YOLOv3的anchor代码（官网：https://pjreddie.com）：贴出来如下

import glob
import os
import sys
import xml.etree.ElementTree as ET
import numpy as np
from kmeans import kmeans, avg_iou

# 根文件夹
ROOT_PATH = '/data/DataBase/YOLO_Data/V3_DATA/'
# 聚类的数目
CLUSTERS = 6
# 模型中图像的输入尺寸，默认是一样的
SIZE = 640

# 需要加载yolo训练数据和lable
def load_dataset(path):
    jpegimages = os.path.join(path, 'JPEGImages')
    if not os.path.exists(jpegimages):
        print('no JPEGImages folders, program abort')
        sys.exit(0)
    labels_txt = os.path.join(path, 'labels')
    if not os.path.exists(labels_txt):
        print('no labels folders, program abort')
        sys.exit(0)

    label_file = os.listdir(labels_txt)
    print('label count: {}'.format(len(label_file)))
    dataset = []

    for label in label_file:
        with open(os.path.join(labels_txt, label), 'r') as f:
            txt_content = f.readlines()

        for line in txt_content:
            line_split = line.split(' ')
            roi_with = float(line_split[len(line_split)-2])
            roi_height = float(line_split[len(line_split)-1])
            if roi_with == 0 or roi_height == 0:
                continue
            dataset.append([roi_with, roi_height])
            # print([roi_with, roi_height])

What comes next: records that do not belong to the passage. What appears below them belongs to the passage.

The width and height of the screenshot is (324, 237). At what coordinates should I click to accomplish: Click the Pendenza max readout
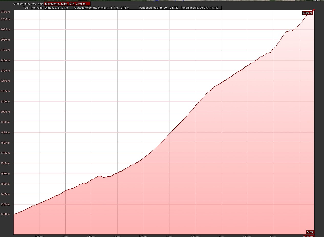pos(158,8)
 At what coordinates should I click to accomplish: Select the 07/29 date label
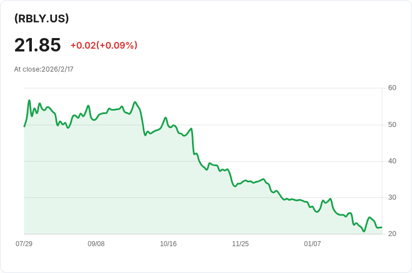24,244
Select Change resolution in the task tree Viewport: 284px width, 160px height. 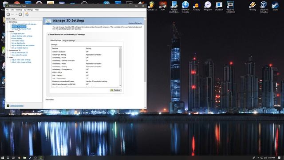(18, 34)
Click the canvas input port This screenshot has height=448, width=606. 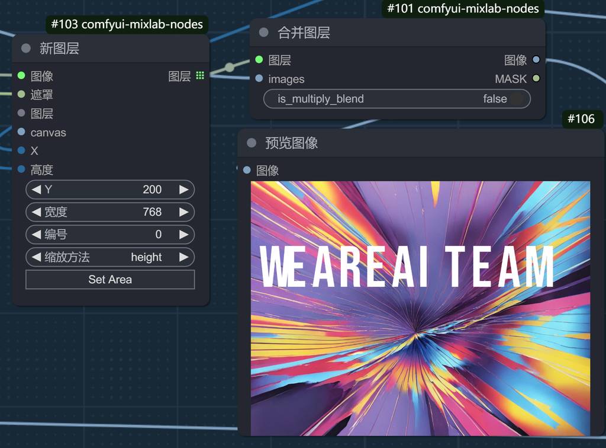[21, 132]
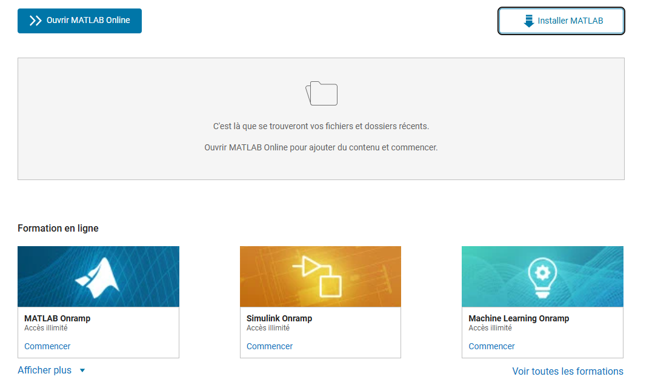655x385 pixels.
Task: Expand the list using the Afficher plus arrow
Action: point(82,370)
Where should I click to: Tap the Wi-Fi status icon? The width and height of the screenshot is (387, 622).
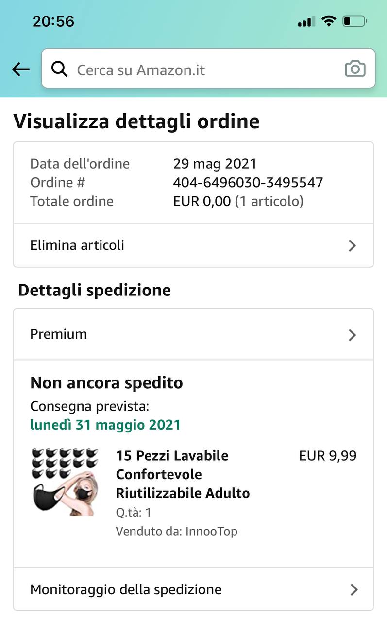(x=329, y=21)
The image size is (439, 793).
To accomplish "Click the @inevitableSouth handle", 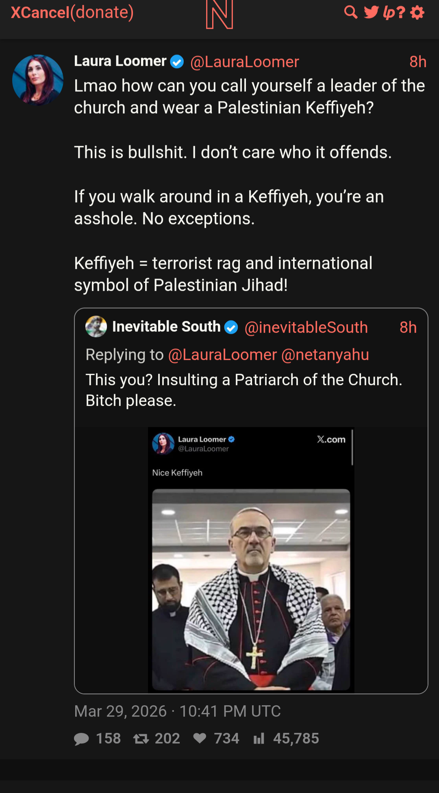I will coord(306,327).
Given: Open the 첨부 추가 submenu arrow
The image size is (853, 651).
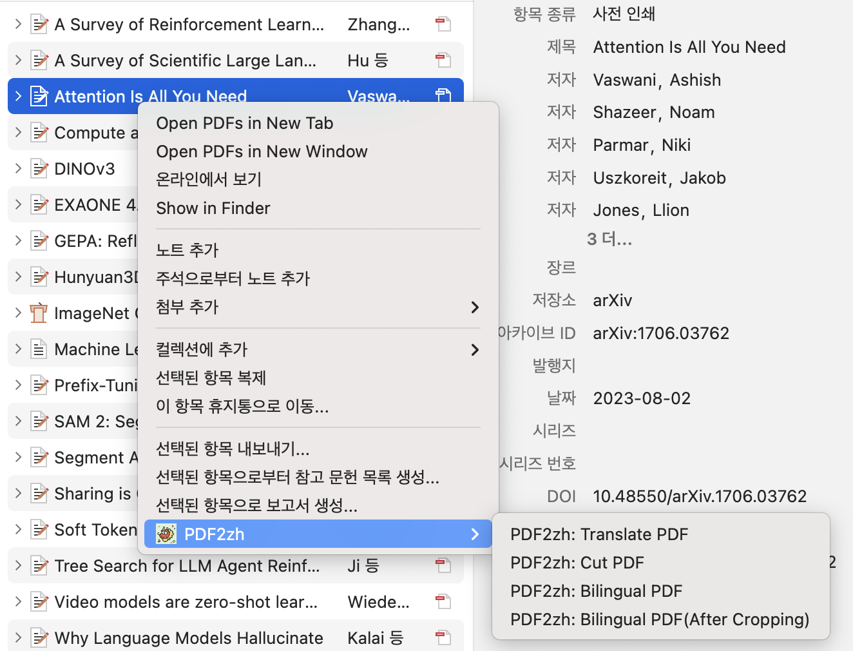Looking at the screenshot, I should click(x=475, y=307).
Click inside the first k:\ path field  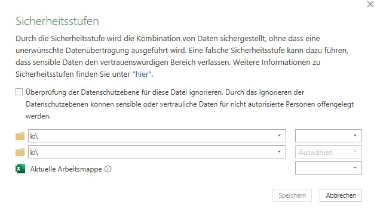pyautogui.click(x=157, y=136)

    return np.array(dataset)

data = load_dataset(ROOT_PATH)
out = kmeans(data, k=CLUSTERS)   #对训练样本聚类

print(out)
print("Accuracy: {:.2f}%".format(avg_iou(data, out) * 100))
print("Boxes:\n {}-{}".format(out[:, 0] * SIZE, out[:, 1] * SIZE))

ratios = np.around(out[:, 0] / out[:, 1], decimals=2).tolist()
print("Ratios:\n {}".format(sorted(ratios)))

可以看到yolov3是直接对你的训练样本进行k-means聚类，由训练样本得来的先验框（anchor），也就是对样本聚类的结果。